The perfection of the marquetry
The sides and the lateral panels of the front are decorated with marquetry forming a geometrical interlacing pattern of cartouches ornamented with parquetry motifs and small flowerets. The design has a certain resemblance to the pattern of intertwining hearts and diamonds on the furniture made by Gilles Joubert for the Royal Furniture Repository between 1771 and 1774. The austere neo-Classical design of the commode is tempered by the realistic-looking marquetry flowers in the central medallions, similar to those on pieces by Jean-François Oeben, Jean-François Leleu, and Jean-Henri Riesener. The same type of marquetry flower is used on the corner cupboards. On the commode, the flowers are presented in a basket, while on the corner cupboards they are presented as a bouquet.

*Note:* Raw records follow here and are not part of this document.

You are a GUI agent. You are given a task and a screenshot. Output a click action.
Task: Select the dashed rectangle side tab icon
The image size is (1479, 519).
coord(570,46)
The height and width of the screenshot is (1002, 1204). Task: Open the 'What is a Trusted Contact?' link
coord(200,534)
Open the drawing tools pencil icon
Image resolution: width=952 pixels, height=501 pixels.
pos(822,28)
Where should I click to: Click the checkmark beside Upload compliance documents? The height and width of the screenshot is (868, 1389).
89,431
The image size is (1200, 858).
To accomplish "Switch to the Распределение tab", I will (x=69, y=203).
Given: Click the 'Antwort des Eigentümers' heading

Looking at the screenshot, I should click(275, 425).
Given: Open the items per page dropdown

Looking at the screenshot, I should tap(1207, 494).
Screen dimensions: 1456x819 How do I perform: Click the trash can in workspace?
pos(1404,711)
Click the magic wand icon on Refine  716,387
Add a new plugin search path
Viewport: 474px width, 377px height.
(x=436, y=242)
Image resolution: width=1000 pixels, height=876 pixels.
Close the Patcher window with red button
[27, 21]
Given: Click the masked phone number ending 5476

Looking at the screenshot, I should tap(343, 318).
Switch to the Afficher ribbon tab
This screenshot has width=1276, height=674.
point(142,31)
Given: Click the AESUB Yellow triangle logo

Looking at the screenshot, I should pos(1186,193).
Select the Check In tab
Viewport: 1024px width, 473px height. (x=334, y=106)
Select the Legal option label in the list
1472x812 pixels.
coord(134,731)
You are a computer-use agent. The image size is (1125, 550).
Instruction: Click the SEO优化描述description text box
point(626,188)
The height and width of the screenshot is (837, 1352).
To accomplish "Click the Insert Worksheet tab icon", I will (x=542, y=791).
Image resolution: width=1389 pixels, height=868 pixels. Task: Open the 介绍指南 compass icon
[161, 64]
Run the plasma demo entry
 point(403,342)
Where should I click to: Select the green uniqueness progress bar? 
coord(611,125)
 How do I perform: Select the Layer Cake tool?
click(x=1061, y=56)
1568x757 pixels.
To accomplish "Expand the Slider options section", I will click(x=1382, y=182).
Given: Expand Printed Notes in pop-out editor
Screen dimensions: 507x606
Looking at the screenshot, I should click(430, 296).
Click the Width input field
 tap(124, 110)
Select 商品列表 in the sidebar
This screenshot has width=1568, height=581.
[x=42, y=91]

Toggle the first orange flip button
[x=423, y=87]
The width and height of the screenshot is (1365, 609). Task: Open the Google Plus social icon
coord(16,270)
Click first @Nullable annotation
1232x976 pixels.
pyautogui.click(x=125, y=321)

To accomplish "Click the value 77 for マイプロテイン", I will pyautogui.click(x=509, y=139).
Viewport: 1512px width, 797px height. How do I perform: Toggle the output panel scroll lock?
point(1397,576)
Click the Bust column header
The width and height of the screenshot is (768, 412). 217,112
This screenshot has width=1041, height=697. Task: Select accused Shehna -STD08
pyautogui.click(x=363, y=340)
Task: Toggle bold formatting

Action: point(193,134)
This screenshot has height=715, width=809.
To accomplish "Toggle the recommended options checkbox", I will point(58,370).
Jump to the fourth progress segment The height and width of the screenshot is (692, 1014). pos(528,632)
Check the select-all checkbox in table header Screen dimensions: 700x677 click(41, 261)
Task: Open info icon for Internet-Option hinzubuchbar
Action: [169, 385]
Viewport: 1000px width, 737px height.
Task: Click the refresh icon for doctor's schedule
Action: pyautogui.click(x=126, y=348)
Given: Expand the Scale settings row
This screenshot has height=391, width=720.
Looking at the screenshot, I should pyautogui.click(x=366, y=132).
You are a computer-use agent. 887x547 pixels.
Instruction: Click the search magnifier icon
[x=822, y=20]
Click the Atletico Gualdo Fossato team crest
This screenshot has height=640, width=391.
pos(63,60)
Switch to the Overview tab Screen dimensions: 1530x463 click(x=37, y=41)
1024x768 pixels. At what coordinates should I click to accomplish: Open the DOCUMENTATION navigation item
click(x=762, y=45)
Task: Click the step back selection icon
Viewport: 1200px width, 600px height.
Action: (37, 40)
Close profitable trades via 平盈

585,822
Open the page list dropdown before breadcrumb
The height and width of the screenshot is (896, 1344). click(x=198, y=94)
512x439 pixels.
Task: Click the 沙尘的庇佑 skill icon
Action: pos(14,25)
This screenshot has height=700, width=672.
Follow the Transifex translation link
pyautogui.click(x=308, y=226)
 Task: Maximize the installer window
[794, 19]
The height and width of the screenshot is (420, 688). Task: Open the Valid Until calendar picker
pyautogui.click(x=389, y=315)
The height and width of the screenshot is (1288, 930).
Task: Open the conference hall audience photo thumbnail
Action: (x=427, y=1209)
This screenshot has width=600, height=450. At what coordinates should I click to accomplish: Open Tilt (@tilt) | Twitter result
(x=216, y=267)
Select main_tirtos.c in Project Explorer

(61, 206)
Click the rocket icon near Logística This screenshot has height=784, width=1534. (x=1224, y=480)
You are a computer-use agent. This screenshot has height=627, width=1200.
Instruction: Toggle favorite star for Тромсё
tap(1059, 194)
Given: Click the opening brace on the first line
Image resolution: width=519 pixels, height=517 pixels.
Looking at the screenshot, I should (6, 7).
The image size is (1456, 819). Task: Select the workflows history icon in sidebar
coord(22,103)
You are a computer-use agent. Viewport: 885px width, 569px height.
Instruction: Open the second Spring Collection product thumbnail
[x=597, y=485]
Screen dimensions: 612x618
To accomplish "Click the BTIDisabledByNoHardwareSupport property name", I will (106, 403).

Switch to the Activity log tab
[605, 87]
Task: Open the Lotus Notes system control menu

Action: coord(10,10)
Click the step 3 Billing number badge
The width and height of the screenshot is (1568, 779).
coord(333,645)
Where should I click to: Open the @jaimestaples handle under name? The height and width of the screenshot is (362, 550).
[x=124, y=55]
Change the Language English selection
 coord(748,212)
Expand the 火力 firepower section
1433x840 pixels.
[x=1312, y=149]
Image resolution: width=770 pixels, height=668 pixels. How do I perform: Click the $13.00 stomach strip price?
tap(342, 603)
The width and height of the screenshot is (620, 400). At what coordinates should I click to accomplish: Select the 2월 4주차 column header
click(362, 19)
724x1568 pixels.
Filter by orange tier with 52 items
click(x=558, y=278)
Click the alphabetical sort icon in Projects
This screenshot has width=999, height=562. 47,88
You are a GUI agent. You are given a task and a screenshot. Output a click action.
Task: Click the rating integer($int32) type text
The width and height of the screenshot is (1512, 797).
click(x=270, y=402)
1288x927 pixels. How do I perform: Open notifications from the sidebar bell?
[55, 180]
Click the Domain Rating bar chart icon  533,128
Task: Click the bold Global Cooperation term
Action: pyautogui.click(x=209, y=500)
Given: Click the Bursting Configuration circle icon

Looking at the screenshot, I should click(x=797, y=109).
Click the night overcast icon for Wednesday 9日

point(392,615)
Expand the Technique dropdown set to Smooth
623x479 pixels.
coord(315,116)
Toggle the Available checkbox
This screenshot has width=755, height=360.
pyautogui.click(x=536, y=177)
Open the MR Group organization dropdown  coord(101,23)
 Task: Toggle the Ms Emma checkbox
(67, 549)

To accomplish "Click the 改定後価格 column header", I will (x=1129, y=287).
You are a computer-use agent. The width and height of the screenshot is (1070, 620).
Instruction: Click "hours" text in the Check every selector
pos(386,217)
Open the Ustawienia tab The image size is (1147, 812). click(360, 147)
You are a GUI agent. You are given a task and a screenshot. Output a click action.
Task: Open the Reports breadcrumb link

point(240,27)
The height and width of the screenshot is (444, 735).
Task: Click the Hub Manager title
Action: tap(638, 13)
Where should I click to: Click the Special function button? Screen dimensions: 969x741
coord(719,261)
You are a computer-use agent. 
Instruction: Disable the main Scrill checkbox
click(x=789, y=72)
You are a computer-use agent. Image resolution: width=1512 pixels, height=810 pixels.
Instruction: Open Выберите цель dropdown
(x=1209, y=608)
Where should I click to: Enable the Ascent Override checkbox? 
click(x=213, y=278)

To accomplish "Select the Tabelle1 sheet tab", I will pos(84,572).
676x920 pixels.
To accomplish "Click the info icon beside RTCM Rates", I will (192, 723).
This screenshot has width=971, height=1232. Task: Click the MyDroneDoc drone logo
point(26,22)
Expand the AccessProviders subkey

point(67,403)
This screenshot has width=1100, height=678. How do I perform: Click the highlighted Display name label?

Joseph and the marchands merciers
Joseph Baumhauer originally came from Germany. As the French found his surname hard to pronounce, he eventually decided to call himself simply Joseph, and this is the name stamped on his furniture. The label on the commode and corner cupboards indicates that they were made for the well-known marchands merciers Darnault. Marchands merciers were dealers specialising in luxury goods and furniture. The Darnault label is also found on other pieces made by Joseph Baumhauer. Although Joseph never reached the grade of master, he was appointed dealer and cabinet-maker to the king in 1749. He worked mainly on commission, particularly for marchands merciers, who bought the pieces of furniture as he made them.
ALCOUFFE D., DION-TENENBAUM A., LEFEBURE A., Le Mobilier du musée du Louvre, Paris, 1993, pp. 194-197.
PRADERE A., Les ébénistes français de Louis XIV à la Révolution, Paris, 1989, pp. 230-243.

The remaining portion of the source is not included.